> WHAT TO PRODUCE
Continue the blog post below on the tado° smart thermostat, picking up right after its last sentence.

> SOURCE EXTRACT
Archives For Projects

Every post regarding (mostly) side projects I work on my free time

You are probably familiar with Nest, the smart thermostat of Google. Well, it turns out is not available in Germany yet, so after some research I found the alternative tado°. It’s basically a home thermostat automation device, that similarly than Nest, connects to the internet to make your Thermostat smarter. However, the key feature from tado over the Nest, is that the automatisation algorithm uses a presence detection based on a mobile app installed in each of the residents of your house. That means, all residents have the app installed in their phones and tado knows if there is anyone home, or people are away, and adjust the house temperature based on this.

I actually liked the idea a lot, since you don’t depend on having a fixed scheduled for every day, making tado more intelligent than Nest (I believe the presence detection from Nest is just based on a physical presence sensor on the device, if the Nest is installed in a not common area of the house were people are constantly passing by, it might not be very accurate).

> DATASET EXCERPT
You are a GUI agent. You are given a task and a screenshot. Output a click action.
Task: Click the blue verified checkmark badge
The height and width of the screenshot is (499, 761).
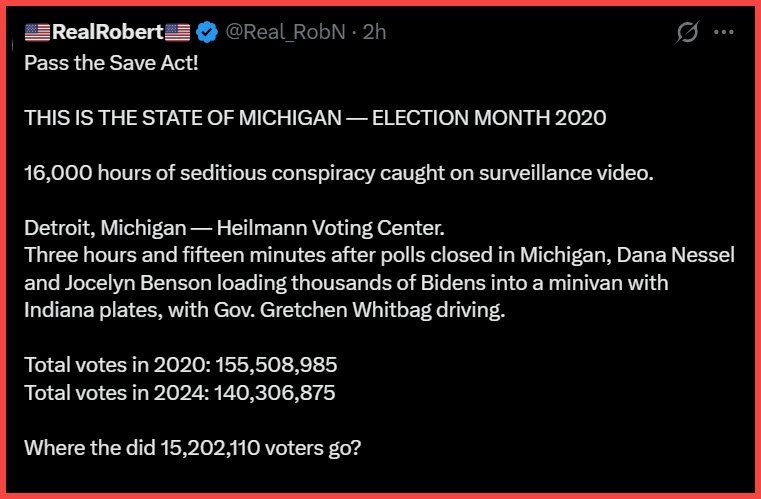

> ANSWER TO THIS EXERCISE
I decided to make an android wear app just for the sake of learning the platform, and since I got the new toy some months ago, which didn’t have android wear compatibility, it was the perfect case to try it out.

The bad news is that tado does not have an official public API like Nest. The good news is that they do have an API which is fairly easy to call and discover through snooping into their mobile and web apps traffic. I first got the hint from this post from @hardware_hacks. Then I realized there is a newer API version (1.5) with even more information. The ugly news is that they require sending username and password on every call in the query string. Of course is done through https but if they provided a public api with a proper oauth 2.0 authorization method, I would feel more confortable. Hopefully if they think to integrate tado with more platforms in the future they will officially release a documented API.

After a weekend and a couple of nights working on the app. I’m happy to release the first android wear app for the tado: thermalwear

It pretty much does all the things you would want to control from a smart watch (I think):

  • See current status.
  • See current users presence.
  • Set target temperatures for: home, sleep, manual modes (the setpoints can only be set if you are currently in that mode)
  • Switch tado mode to: auto, manual, off.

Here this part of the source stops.